The percentage by which U.S. export prices were below its costs of production
Dumping margins ranged from:
•12% to 38% for the five crops
•Between 5% and 10% for the meats (calculated on the basis of their access to below-cost feed grains)
•U.S. corn was on average dumped at 19% below production costs.
- Assess the losses that Mexican farmers incurred under NAFTA:
•Corn farmers suffered the highest losses due to dumping margins of 19%
•3 million Mexican producers were affected by the import surge
•9 year period: Losses to Mexican corn farmers totaled $6.6 billion
•Yearly loss of more than $700 million
•Losses were a crushing blow to struggling small farmers
- What are Mexico's Own Non-action Or Bad Agricultural Policies?
•Until 2008, the Mexican government had the right under NAFTA to impose relatively steep tariffs on high corn imports, part of the agreement's supposed transition to open borders.
•But it never enforced the so-called tariff-rate quota that allowed such measures,
•Abandoned its producers to unfair competition with their US competitors who were highly subsidized
•In 2000, the Mex government could have counteracted U.S. dumping with tariffs, when dumping margins reached 50%.

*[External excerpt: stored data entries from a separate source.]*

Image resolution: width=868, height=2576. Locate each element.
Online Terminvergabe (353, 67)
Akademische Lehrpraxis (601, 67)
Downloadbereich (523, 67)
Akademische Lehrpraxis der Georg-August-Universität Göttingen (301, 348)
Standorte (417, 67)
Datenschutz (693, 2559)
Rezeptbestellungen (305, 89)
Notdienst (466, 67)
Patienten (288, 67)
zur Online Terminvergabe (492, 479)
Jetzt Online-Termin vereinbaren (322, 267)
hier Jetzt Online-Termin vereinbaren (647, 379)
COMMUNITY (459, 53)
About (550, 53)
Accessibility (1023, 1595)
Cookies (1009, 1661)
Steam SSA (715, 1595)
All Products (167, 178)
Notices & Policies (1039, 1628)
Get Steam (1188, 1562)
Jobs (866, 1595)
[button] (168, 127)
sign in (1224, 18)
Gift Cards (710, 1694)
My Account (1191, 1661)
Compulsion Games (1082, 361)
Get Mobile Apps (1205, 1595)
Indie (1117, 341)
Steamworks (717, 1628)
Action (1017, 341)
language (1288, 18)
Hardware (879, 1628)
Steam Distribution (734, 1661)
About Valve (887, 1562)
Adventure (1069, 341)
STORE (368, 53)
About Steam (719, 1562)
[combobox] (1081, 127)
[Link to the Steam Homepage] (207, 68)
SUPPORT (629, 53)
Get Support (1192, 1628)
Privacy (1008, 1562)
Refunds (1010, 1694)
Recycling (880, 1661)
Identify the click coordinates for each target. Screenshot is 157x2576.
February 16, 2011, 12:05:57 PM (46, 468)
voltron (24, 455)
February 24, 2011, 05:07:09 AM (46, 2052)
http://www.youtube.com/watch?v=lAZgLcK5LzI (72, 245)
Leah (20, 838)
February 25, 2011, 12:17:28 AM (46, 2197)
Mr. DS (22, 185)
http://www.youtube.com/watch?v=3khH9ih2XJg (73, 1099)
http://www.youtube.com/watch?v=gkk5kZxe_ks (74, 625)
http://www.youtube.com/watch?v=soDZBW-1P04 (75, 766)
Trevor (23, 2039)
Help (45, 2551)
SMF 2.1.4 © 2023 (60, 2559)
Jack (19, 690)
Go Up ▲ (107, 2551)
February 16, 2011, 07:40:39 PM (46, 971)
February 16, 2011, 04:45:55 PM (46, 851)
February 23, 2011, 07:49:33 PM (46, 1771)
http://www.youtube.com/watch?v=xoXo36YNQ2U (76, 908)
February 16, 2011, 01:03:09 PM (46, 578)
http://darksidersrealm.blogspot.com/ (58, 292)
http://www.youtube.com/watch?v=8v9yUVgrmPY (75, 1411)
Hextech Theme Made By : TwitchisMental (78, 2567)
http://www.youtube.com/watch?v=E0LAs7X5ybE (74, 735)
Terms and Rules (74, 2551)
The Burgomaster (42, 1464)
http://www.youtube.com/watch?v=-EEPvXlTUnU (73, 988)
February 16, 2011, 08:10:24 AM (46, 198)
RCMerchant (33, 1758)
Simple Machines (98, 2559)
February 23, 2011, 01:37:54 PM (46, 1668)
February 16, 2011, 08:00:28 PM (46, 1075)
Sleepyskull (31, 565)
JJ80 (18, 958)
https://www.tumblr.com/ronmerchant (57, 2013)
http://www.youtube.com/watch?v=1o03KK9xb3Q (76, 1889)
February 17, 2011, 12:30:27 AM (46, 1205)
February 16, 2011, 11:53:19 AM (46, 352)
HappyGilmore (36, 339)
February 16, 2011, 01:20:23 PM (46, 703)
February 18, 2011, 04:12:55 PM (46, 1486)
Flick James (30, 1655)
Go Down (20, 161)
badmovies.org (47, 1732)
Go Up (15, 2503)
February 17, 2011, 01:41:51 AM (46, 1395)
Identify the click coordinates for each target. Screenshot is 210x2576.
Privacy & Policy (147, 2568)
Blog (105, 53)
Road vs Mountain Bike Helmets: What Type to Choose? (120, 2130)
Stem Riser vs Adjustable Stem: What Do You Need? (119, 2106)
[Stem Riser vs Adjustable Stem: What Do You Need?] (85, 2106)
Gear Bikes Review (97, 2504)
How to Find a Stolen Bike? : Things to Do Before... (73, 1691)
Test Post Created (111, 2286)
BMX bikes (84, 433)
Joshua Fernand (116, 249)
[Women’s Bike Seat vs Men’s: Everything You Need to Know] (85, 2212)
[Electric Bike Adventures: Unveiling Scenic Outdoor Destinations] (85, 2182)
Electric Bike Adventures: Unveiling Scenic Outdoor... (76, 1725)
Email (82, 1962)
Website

Why are Mexico’s programs to buffer the impact of NAFTA on farmers turned out to be ineffective?
Instead, Mexico resorted to agricultural subsidies.
• Subsidizing Inequality, documents: Extreme inequalities in the distribution of Mexico's agricultural subsidies, which disproportionately help the country's largest industrialized farmers compete with their U.S. counterparts.
•Some programs are designed to reach small-scale farmers - the Procampo subsidy program--put in place as part of the transition to NAFTA to cushion losses for small-scale farmers and to help them become more competitive
•But they had a regressive impact: Subsidizing Inequality shows that Procampo excluded the vast majority of the poorest farmers and allowed some of the largest farms to get two payments a year per hectare.
•The average payment of 858 pesos to Mexico's small-scale corn farmers was more than gobbled up by the 958-peso losses to dumping.
•Instead of helping Mexico's farmers compete, Procampo payments partly compensated for U.S. dumping.
•Mexico now imports almost half of its basic grains, including more than one third of its corn.
•This has prompted new demands in Mexico for the country to regain its lost self-sufficiency in corn production.